§ **Your instructions**: Leave out the lines before the one with "Jobs (108, 218)"; output that line and all remaining lines of the records exactly.

§ **Entries supplied**:
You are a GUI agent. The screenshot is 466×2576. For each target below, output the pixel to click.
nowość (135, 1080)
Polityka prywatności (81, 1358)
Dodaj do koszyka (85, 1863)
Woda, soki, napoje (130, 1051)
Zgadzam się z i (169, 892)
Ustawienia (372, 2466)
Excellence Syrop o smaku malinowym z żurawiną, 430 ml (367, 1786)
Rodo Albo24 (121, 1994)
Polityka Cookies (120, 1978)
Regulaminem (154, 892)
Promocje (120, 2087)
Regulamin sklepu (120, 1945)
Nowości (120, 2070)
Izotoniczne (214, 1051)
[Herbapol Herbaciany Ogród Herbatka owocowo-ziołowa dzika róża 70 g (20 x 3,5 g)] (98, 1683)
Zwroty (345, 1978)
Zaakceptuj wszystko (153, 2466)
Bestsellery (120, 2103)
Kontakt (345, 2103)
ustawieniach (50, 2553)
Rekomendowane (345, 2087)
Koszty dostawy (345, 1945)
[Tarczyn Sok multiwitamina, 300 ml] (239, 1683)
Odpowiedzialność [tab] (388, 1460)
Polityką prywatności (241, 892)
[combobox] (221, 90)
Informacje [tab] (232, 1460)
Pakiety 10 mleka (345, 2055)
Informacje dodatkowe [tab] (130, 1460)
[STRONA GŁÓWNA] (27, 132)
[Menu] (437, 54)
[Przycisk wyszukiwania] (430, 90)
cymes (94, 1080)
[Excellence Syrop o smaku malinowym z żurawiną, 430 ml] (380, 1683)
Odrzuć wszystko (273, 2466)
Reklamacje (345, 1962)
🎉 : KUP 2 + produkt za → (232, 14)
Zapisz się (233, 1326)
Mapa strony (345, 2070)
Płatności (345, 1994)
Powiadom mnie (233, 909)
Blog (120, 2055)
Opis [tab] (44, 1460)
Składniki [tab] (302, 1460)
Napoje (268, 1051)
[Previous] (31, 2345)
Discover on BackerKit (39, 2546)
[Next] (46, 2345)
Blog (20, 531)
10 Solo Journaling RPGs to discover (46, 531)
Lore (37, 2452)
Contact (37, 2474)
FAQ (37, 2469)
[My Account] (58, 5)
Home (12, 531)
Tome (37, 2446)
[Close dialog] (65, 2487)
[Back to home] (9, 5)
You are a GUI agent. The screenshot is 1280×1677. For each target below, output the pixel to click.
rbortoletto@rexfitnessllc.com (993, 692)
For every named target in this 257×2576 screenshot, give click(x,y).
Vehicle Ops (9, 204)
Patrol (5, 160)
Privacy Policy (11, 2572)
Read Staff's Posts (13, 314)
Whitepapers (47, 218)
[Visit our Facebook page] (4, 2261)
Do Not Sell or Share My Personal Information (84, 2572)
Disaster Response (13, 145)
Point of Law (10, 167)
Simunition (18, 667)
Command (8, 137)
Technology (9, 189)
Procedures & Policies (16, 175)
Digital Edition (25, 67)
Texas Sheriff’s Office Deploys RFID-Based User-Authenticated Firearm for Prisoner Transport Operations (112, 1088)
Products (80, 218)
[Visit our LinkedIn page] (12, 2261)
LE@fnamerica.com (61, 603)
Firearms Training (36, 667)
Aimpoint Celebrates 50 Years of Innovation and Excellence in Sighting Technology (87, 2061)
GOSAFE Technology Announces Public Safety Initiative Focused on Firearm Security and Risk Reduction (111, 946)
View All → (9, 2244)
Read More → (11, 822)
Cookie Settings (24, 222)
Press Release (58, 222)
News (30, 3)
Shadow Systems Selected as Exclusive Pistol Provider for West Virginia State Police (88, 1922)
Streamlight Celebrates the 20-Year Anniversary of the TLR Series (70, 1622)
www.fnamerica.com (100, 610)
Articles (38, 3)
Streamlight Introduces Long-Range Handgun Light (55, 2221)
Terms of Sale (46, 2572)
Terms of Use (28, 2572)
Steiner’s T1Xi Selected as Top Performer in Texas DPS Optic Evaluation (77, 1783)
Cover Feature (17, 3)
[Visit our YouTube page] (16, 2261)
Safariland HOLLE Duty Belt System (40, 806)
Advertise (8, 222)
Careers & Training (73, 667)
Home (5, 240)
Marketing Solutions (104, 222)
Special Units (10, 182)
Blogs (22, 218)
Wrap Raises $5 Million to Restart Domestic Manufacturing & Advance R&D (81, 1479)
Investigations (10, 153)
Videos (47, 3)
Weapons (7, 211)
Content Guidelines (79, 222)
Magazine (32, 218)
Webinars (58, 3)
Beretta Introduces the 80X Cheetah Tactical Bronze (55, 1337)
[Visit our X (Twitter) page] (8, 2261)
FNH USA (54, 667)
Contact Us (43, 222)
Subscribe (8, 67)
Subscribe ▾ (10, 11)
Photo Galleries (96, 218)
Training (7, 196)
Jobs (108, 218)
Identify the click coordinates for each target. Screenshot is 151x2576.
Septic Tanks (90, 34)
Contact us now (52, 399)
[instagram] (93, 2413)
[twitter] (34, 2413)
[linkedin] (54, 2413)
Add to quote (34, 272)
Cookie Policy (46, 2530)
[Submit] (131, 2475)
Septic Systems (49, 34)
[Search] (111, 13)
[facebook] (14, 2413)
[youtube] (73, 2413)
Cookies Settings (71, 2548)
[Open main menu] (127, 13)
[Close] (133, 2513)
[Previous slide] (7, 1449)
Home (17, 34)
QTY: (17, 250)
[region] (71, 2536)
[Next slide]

§ **Expected answer**:
Jobs (108, 218)
Identify the click coordinates for each target. Screenshot is 151x2576.
Septic Tanks (90, 34)
Contact us now (52, 399)
[instagram] (93, 2413)
[twitter] (34, 2413)
[linkedin] (54, 2413)
Add to quote (34, 272)
Cookie Policy (46, 2530)
[Submit] (131, 2475)
Septic Systems (49, 34)
[Search] (111, 13)
[facebook] (14, 2413)
[youtube] (73, 2413)
Cookies Settings (71, 2548)
[Open main menu] (127, 13)
[Close] (133, 2513)
[Previous slide] (7, 1449)
Home (17, 34)
QTY: (17, 250)
[region] (71, 2536)
[Next slide]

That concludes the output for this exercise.